I take the towel and water Karmine offers me and strip off my shirt.
“Finn, I think you should see this,” Mariana says.
“What?” I say exasperated. I like performing, but it’s been a long day, and, honestly, I just want to finish the performance, crash for the night, and go to Charlie.
Wordlessly, Owen points to the stage.
Or more specifically, the scrim behind the stage, where they’ve been projecting video of the concert.
Only now it’s not video. It’s still images.
Beautiful vibrant shots of all of us on tour. There’s Mariana and Owen and me on stage, working like a perfect unit. There’s shots of us with our backs to the camera, facing a sea of fans and stage lights. We look like fucking legends.
Powerful. Charismatic. Untouchable.
But the photos don’t stop there. They’re mixed in with personal ones. One’s that show the sweet, sharp, human side of everyone on tour. There’s one of me, sitting in a hotel room, working on a song …
And that’s when I realize.
These are Charlie’s photos.
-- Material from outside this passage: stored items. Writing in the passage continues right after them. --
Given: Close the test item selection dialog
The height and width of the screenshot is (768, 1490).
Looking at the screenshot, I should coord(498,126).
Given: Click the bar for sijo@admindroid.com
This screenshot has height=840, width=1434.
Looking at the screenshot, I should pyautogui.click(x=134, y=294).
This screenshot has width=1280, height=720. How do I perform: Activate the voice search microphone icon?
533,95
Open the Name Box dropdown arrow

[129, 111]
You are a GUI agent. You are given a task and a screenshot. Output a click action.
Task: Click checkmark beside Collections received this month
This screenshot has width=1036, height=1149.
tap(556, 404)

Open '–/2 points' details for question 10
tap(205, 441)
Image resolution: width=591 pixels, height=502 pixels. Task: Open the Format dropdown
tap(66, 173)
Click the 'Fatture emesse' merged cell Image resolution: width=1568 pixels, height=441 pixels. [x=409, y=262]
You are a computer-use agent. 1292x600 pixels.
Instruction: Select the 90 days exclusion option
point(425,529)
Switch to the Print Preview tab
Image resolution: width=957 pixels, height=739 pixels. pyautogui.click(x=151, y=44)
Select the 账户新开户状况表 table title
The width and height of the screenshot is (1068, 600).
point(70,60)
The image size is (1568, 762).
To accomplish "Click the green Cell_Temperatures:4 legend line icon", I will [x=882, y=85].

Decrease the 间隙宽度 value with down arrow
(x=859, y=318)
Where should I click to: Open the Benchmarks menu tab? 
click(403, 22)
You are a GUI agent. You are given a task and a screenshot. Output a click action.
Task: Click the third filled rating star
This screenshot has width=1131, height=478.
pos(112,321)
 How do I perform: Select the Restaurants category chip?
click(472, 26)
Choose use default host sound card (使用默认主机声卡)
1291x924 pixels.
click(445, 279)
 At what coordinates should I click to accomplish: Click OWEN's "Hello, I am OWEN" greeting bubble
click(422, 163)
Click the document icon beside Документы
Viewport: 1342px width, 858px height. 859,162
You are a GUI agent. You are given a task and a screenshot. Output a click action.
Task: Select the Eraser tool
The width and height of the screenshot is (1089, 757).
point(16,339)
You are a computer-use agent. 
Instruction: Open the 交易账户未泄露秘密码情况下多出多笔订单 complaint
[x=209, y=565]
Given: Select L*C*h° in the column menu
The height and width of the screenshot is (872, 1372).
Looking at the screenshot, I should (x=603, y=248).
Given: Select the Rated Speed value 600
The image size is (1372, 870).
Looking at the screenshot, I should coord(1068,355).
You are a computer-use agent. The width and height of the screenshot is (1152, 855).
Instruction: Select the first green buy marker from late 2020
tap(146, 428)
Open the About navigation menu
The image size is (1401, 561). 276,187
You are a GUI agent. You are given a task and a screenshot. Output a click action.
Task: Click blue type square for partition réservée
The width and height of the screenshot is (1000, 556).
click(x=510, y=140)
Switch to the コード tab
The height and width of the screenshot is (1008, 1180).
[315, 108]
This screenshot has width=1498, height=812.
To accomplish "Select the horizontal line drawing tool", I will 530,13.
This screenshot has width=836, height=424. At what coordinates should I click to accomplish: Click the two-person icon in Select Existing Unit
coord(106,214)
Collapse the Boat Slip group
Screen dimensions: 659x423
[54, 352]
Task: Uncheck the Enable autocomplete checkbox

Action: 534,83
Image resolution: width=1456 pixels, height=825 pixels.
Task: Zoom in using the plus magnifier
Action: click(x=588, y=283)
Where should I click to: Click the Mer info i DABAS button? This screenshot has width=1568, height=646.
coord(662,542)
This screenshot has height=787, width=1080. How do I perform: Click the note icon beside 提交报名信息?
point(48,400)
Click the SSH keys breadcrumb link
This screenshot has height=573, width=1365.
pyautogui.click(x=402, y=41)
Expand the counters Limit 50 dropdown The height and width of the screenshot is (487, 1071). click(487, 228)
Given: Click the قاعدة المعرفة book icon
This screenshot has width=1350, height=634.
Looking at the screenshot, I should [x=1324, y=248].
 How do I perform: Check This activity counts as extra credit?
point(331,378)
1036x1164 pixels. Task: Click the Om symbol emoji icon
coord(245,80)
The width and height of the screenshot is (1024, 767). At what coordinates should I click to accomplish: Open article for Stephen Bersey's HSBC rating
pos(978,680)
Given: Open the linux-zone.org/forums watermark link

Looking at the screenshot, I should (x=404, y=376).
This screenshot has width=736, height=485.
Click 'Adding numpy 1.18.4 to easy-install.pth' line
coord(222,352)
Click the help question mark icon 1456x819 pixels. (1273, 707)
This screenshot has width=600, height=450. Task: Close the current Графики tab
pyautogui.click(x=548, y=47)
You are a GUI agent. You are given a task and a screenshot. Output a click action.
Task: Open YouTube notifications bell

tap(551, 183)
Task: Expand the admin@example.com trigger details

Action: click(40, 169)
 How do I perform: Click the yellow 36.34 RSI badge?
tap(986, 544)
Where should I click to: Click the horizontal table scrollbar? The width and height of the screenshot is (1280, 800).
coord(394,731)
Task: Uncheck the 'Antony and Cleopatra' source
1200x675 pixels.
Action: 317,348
And she’s really fucking good.
Out in the crowd, people are laughing, and cheering, and wolf-whistling, and giving audible awwwwwws. It feels like looking at a friend’s family album. Warm. Intimate. An inside joke.
There’s more photos of me. Me singing to empty auditoriums during rehearsals. Me playing backstage. Me writing. Me glowering at Charlie in the airport that first day.
And then the final photo, the one Charlie said was just for her. Standing on the banks of the Mississippi, wild and alive from being up all night, but also relaxed and quiet in the early morning light.
Waiting for dawn.
I swallow. My throat is tight, “She sent this in? Even after I fired her?”
“No,” Bridget shakes her head. “She never sent it to me. And I don’t think she has anyone else’s email.”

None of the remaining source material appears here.